Let's make them clean up their act, make them OBEY THE LAWS,, that have been passed. Not put people out of work.

8:33AM PDT on Aug 26, 2009

Decentralized power generation -- that is, power produced precisely where it is used -- is the only real answer in the near and long term, in my opinion. The loss of electricity (conversion to heat) during the ride in transmission lines from generation to end user is above 7%. 7%! That's a lot of coal, oil, and natural gas and their dirty, deadly waste just to throw away for the sake of getting the electricity to where it's needed.

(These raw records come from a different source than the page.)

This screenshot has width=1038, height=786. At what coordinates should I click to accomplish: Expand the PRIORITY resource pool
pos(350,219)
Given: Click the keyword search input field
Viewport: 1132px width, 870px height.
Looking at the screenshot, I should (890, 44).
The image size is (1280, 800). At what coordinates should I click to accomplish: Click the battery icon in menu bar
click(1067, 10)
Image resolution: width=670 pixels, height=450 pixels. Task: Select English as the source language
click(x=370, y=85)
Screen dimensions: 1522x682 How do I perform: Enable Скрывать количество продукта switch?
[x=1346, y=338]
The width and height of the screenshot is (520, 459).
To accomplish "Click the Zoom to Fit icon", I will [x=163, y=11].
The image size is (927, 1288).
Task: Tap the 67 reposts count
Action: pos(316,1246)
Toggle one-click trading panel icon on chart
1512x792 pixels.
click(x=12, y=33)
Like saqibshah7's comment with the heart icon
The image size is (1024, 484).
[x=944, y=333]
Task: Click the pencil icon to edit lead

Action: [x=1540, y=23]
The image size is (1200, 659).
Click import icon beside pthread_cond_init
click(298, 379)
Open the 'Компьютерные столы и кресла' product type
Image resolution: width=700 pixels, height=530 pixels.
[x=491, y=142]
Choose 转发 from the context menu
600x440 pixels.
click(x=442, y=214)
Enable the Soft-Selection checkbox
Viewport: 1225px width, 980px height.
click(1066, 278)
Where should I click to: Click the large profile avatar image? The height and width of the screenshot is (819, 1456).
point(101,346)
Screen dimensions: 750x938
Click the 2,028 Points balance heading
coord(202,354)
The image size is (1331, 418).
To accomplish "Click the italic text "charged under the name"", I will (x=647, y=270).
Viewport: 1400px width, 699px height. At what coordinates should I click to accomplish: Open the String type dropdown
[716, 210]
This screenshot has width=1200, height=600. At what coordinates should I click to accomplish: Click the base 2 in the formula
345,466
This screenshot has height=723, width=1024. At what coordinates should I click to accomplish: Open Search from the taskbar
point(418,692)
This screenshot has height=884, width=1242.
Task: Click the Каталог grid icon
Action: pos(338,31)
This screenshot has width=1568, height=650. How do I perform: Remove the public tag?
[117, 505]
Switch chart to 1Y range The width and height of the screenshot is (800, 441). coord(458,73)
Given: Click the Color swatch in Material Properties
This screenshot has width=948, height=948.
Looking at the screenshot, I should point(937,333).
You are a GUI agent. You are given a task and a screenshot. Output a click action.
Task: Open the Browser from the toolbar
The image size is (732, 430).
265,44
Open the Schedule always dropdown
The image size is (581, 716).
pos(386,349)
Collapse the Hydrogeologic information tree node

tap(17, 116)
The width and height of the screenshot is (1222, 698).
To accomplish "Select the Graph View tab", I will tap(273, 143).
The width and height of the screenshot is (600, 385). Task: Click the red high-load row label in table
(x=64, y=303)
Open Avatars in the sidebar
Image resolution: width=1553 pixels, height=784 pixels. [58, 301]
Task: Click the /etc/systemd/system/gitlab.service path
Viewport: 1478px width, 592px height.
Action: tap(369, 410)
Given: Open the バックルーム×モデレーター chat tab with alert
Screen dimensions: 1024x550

Recent technological improvements, such as paintable, bendable, photovoltaic (PV) material, efficient roofing shingles with PV built in and the like, can now allow people to generate their own electricity at home. And soon, to allow electric cars to extend their battery range by PV generation of electricity from the sun while driving or parked. And those homes and cars so equipped (with a PV generation and battery storage system) will use a watt less of dirty energy for every watt they produce on their own. I can see subdivisions whose big selling point is that homeowners can sell electricity, rather than buy it... and electric cars that actually sell electricity back to a (smaller?) grid for other uses. dramatically less continuing pollution, lots of the convenience that we've come to expect.

7:56AM PDT on Aug 26, 2009

I would loe to sit down an talk 2 someone about this.I would love to convert to self reliance We all need it. Drop a note if anyone is interested in helping me to peruse this goal Thanks 4 Reading BILL

6:24AM PDT on Aug 26, 2009

This makes sense, and I am glad to get the reminder.